いい天気。「ギンレイ」で「カフェ・ソサエティ」、「ラ・ラ・ランド」を観る。満席であった。そうか、二つとも若き日につき合い、実らぬ恋を描いた点が共通している。前者はウディ・アレン監督。こういう小さなゴシップみたいなラブ・ストーリーを洒落たタッチで描けるところ、ウディ・アレン健在を感じさせる。
その前、「ささま」へ寄ったら、強風で均一の本がバラバラと風で持っていかれ、道の反対側まで吹き飛ばされる。このところ「ささま」にいる可憐なアルバイトの女の子が、あわてて出てきて、均一棚を店の奥へよいしょ、よいしょと引っ込めようとしている。つい、後ろから押して手伝ってしまう。すごい突風であった。5冊ほど買う。

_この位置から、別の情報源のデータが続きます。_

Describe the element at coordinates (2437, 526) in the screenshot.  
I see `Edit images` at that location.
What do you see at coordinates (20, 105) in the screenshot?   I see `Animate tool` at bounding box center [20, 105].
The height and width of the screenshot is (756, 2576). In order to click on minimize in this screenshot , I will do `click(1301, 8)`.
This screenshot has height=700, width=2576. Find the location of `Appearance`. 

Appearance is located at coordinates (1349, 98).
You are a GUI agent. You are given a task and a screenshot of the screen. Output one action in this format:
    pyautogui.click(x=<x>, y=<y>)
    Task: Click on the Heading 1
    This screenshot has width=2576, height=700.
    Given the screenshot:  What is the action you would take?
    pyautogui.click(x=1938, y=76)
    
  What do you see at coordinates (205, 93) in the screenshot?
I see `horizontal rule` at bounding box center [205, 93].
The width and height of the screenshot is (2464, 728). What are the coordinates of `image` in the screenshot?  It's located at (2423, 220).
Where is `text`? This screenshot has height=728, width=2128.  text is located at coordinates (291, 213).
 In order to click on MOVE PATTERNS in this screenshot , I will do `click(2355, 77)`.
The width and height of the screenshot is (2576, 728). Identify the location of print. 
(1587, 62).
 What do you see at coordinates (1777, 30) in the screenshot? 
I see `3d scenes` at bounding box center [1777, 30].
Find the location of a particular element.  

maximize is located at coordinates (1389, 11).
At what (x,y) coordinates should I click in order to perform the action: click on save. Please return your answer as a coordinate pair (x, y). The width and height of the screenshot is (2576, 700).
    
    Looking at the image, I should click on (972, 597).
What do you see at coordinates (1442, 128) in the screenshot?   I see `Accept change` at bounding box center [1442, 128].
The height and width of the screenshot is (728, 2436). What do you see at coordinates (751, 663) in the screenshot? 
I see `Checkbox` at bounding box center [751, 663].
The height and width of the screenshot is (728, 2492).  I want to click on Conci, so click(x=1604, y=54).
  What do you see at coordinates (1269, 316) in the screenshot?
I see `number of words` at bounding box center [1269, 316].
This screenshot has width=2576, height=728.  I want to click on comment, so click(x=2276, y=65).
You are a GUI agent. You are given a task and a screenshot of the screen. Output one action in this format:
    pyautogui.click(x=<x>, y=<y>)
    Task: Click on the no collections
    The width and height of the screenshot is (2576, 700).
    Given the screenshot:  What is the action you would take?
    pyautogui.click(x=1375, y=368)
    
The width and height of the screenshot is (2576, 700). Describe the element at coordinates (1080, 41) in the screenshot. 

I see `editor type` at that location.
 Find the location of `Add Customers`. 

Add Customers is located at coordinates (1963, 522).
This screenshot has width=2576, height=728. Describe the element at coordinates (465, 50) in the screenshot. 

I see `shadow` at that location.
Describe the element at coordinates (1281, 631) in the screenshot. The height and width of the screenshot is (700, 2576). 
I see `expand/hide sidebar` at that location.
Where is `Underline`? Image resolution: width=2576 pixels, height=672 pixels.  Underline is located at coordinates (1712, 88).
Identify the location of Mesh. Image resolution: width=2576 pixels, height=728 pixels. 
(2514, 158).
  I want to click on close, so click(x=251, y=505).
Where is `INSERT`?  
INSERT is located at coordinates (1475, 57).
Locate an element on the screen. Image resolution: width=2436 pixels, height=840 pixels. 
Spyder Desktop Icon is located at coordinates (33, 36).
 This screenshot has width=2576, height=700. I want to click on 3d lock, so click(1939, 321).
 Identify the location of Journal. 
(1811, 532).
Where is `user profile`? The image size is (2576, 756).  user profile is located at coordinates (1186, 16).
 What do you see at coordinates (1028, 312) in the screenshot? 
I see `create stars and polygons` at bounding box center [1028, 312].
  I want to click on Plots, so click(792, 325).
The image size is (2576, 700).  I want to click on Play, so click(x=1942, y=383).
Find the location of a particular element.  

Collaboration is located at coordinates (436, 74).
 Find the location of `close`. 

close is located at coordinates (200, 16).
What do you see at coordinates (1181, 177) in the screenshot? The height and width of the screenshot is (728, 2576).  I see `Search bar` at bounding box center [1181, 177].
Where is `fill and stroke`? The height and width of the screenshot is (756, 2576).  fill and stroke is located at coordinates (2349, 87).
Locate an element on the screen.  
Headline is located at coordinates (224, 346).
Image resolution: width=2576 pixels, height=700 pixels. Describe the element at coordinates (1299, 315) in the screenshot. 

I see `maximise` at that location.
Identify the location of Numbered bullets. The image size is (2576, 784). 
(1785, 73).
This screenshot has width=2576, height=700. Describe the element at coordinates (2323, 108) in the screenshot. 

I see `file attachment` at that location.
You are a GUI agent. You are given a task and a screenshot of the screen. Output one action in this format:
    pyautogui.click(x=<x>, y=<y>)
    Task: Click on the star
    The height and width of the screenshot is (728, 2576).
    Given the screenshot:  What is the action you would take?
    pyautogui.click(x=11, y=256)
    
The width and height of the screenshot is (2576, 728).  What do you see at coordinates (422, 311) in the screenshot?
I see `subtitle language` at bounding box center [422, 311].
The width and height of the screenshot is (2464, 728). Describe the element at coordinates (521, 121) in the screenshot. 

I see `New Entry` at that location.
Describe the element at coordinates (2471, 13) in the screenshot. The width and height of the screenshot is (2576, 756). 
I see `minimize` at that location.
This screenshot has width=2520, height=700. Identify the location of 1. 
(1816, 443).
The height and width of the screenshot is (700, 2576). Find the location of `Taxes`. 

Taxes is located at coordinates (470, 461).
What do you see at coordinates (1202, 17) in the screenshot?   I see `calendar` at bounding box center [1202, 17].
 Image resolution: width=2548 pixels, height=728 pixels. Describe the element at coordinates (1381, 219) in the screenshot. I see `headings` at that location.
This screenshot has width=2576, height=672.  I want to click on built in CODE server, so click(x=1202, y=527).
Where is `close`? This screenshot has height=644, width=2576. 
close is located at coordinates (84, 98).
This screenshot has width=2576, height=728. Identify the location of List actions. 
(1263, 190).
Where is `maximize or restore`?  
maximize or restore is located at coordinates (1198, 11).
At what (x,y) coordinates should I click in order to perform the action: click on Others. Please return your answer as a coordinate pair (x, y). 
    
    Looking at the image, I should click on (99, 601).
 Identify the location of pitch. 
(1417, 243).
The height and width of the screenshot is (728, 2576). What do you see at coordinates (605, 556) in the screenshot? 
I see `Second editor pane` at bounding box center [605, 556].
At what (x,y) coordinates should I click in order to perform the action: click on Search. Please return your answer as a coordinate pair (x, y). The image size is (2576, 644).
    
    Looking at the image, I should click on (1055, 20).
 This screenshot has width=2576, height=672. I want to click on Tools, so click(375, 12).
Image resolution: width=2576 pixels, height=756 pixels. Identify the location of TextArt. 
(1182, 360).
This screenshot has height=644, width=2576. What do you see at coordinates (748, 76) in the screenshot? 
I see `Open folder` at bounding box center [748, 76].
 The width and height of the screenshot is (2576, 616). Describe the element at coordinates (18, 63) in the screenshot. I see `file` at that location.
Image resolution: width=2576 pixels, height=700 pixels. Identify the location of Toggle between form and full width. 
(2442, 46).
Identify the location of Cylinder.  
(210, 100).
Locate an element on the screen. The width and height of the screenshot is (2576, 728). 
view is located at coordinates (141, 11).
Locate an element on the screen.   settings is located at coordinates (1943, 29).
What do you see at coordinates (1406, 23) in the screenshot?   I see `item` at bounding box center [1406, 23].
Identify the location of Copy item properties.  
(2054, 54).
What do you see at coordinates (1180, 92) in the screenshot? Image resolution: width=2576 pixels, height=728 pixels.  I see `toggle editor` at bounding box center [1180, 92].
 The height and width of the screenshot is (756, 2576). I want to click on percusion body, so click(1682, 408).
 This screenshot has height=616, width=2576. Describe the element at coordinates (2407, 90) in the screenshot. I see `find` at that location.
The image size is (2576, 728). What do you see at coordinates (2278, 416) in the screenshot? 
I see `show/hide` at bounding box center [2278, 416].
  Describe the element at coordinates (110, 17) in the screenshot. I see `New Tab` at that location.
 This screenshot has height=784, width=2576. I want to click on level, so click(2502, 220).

文春文庫のアンソロジー「人間の情景3」『愛の迷宮』をほぼ読了して、堤千代「小指」、野上弥生子「茶料理」に感服する。この二作については、言いたいこと多し。堤千代は女性初の直木賞作家。二十代初め、であった。病気で小学校もほとんど行かず、寝たきりに近い状態だった。作品数は多く、しかし検索したら、著書にはけっこう古書価がついてる。堤千代を卒論に取り上げる女子学生、いないだろうか。「小指」はコロキアルな、可愛い作品。そうか、野上弥生子、こういう理知的な、描写が正確な作家だったのか。「こころ」の別バージョンの趣きあり。岩波文庫から短篇集が出ていて、そこにも入っているはず。どこかに持ってるはずだが、買った方が早いか。このアンソロジー、よく出来ているのなり。カバーデザインは和田誠。さいきん、あんまり見ないなあ。ほとんど揃っているはずだが、どこにあるか。野上弥生子の古書価は安い。今日も「ささま」に、全集の翻訳篇が105円で出ていた。短篇集の巻なら買っていた。
夜、酔っ払ってBS朝日、野口五郎と犬山紙子MCによる、お宅に眠っているレコード、一緒に聞かせて下さいみたいな2時間番組、おおいに堪能して見る。テレ東の手法が、他局にずんずんと進出していることがわかる。一回きりみたいだが、ぜひシリーズ化してほしい。